*The task*
Verbatim, and with nothing else, reproduce the data below from its first line through the line containing "Given: Click the Configuration gear icon".

┌─ Material shown

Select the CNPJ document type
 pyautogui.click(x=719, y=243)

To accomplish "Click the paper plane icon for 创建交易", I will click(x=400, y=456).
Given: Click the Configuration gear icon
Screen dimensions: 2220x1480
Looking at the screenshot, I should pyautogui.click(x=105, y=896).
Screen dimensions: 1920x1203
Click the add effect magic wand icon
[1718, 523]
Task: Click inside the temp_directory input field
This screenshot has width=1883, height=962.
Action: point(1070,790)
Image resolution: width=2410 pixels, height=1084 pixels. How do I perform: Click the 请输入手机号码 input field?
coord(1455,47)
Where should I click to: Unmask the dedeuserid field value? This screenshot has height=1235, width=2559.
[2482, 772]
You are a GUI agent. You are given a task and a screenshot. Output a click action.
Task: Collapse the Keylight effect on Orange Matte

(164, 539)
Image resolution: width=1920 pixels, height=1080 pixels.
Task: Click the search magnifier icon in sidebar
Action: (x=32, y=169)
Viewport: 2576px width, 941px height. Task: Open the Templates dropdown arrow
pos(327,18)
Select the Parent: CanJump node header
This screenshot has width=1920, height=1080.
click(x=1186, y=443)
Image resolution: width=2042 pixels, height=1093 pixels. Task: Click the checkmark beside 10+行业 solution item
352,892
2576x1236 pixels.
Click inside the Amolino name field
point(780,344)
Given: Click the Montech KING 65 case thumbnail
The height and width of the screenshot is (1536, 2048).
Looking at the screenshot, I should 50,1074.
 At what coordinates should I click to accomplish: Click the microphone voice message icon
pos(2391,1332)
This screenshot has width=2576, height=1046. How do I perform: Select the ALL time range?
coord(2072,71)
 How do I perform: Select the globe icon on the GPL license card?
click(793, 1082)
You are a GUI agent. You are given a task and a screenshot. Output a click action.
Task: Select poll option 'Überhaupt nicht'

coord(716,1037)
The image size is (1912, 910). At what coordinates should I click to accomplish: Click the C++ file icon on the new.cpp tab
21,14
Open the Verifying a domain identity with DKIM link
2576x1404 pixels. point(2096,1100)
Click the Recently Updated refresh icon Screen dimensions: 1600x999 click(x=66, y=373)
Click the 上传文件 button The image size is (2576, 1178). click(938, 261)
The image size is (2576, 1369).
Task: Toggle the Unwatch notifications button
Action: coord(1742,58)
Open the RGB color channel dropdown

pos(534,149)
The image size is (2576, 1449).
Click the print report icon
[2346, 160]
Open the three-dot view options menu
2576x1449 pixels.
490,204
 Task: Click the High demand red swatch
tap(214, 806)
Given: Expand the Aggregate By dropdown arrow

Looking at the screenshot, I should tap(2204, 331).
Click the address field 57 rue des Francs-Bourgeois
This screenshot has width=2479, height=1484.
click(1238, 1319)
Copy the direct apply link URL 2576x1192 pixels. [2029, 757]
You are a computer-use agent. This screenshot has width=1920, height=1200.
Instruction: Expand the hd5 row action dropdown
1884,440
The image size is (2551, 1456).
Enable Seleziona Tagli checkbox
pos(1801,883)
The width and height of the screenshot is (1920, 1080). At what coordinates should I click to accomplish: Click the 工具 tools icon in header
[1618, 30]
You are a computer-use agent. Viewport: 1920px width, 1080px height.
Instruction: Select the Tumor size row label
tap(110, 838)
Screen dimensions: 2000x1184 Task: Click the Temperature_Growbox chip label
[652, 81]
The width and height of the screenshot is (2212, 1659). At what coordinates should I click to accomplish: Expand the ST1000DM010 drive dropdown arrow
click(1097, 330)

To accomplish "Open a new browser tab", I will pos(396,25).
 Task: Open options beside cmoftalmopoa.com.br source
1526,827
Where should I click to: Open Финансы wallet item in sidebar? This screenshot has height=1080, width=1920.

└─

*Your response*
Select the CNPJ document type
 pyautogui.click(x=719, y=243)

To accomplish "Click the paper plane icon for 创建交易", I will click(x=400, y=456).
Given: Click the Configuration gear icon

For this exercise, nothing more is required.